Turn every line of the entries below into a JSON list of strings, with one string per line and any blank lines left out.
>> begin Data
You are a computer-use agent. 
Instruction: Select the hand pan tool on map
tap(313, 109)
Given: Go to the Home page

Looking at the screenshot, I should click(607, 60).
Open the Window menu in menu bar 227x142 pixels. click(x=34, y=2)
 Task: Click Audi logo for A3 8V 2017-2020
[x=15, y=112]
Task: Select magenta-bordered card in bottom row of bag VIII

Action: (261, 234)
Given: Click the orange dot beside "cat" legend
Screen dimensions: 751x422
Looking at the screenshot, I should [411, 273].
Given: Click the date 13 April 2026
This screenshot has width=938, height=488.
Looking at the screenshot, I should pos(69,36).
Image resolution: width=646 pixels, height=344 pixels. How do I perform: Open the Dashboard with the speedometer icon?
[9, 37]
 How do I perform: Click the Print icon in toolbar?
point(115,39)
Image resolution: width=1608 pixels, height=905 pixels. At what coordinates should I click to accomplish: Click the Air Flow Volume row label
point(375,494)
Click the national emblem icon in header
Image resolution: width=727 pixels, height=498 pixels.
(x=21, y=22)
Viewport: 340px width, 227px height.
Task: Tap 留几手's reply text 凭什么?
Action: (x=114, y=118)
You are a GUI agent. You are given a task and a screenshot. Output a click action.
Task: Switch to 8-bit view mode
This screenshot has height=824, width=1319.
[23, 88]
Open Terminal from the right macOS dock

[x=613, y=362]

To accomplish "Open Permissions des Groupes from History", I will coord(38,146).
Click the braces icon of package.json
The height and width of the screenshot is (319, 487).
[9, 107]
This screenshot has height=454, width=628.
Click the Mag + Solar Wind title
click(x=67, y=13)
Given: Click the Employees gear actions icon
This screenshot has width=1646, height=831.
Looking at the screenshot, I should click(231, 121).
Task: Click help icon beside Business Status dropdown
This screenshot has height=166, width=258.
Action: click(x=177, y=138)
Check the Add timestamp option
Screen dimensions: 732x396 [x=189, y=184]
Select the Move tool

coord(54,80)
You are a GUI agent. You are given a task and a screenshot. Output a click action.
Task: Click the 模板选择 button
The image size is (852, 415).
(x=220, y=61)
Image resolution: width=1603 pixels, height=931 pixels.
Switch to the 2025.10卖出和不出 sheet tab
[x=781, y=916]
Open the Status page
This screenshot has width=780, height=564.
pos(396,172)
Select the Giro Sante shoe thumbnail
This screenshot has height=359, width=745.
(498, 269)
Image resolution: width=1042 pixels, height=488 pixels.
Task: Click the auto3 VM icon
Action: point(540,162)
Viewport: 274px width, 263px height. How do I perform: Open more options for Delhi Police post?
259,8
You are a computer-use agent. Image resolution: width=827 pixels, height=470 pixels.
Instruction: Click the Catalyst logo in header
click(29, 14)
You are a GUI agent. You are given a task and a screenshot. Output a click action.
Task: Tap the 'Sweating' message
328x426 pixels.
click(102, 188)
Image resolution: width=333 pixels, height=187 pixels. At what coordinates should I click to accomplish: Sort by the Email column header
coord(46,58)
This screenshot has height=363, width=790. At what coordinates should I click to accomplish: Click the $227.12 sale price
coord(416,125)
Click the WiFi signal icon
>> end Data
Solution below:
[
  "You are a computer-use agent. ",
  "Instruction: Select the hand pan tool on map",
  "tap(313, 109)",
  "Given: Go to the Home page",
  "Looking at the screenshot, I should click(607, 60).",
  "Open the Window menu in menu bar 227x142 pixels. click(x=34, y=2)",
  " Task: Click Audi logo for A3 8V 2017-2020",
  "[x=15, y=112]",
  "Task: Select magenta-bordered card in bottom row of bag VIII",
  "Action: (261, 234)",
  "Given: Click the orange dot beside \"cat\" legend",
  "Screen dimensions: 751x422",
  "Looking at the screenshot, I should [411, 273].",
  "Given: Click the date 13 April 2026",
  "This screenshot has width=938, height=488.",
  "Looking at the screenshot, I should pos(69,36).",
  "Image resolution: width=646 pixels, height=344 pixels. How do I perform: Open the Dashboard with the speedometer icon?",
  "[9, 37]",
  " How do I perform: Click the Print icon in toolbar?",
  "point(115,39)",
  "Image resolution: width=1608 pixels, height=905 pixels. At what coordinates should I click to accomplish: Click the Air Flow Volume row label",
  "point(375,494)",
  "Click the national emblem icon in header",
  "Image resolution: width=727 pixels, height=498 pixels.",
  "(x=21, y=22)",
  "Viewport: 340px width, 227px height.",
  "Task: Tap 留几手's reply text 凭什么?",
  "Action: (x=114, y=118)",
  "You are a GUI agent. You are given a task and a screenshot. Output a click action.",
  "Task: Switch to 8-bit view mode",
  "This screenshot has height=824, width=1319.",
  "[23, 88]",
  "Open Terminal from the right macOS dock",
  "[x=613, y=362]",
  "To accomplish \"Open Permissions des Groupes from History\", I will coord(38,146).",
  "Click the braces icon of package.json",
  "The height and width of the screenshot is (319, 487).",
  "[9, 107]",
  "This screenshot has height=454, width=628.",
  "Click the Mag + Solar Wind title",
  "click(x=67, y=13)",
  "Given: Click the Employees gear actions icon",
  "This screenshot has width=1646, height=831.",
  "Looking at the screenshot, I should click(231, 121).",
  "Task: Click help icon beside Business Status dropdown",
  "This screenshot has height=166, width=258.",
  "Action: click(x=177, y=138)",
  "Check the Add timestamp option",
  "Screen dimensions: 732x396 [x=189, y=184]",
  "Select the Move tool",
  "coord(54,80)",
  "You are a GUI agent. You are given a task and a screenshot. Output a click action.",
  "Task: Click the 模板选择 button",
  "The image size is (852, 415).",
  "(x=220, y=61)",
  "Image resolution: width=1603 pixels, height=931 pixels.",
  "Switch to the 2025.10卖出和不出 sheet tab",
  "[x=781, y=916]",
  "Open the Status page",
  "This screenshot has width=780, height=564.",
  "pos(396,172)",
  "Select the Giro Sante shoe thumbnail",
  "This screenshot has height=359, width=745.",
  "(498, 269)",
  "Image resolution: width=1042 pixels, height=488 pixels.",
  "Task: Click the auto3 VM icon",
  "Action: point(540,162)",
  "Viewport: 274px width, 263px height. How do I perform: Open more options for Delhi Police post?",
  "259,8",
  "You are a computer-use agent. Image resolution: width=827 pixels, height=470 pixels.",
  "Instruction: Click the Catalyst logo in header",
  "click(29, 14)",
  "You are a GUI agent. You are given a task and a screenshot. Output a click action.",
  "Task: Tap the 'Sweating' message",
  "328x426 pixels.",
  "click(102, 188)",
  "Image resolution: width=333 pixels, height=187 pixels. At what coordinates should I click to accomplish: Sort by the Email column header",
  "coord(46,58)",
  "This screenshot has height=363, width=790. At what coordinates should I click to accomplish: Click the $227.12 sale price",
  "coord(416,125)",
  "Click the WiFi signal icon"
]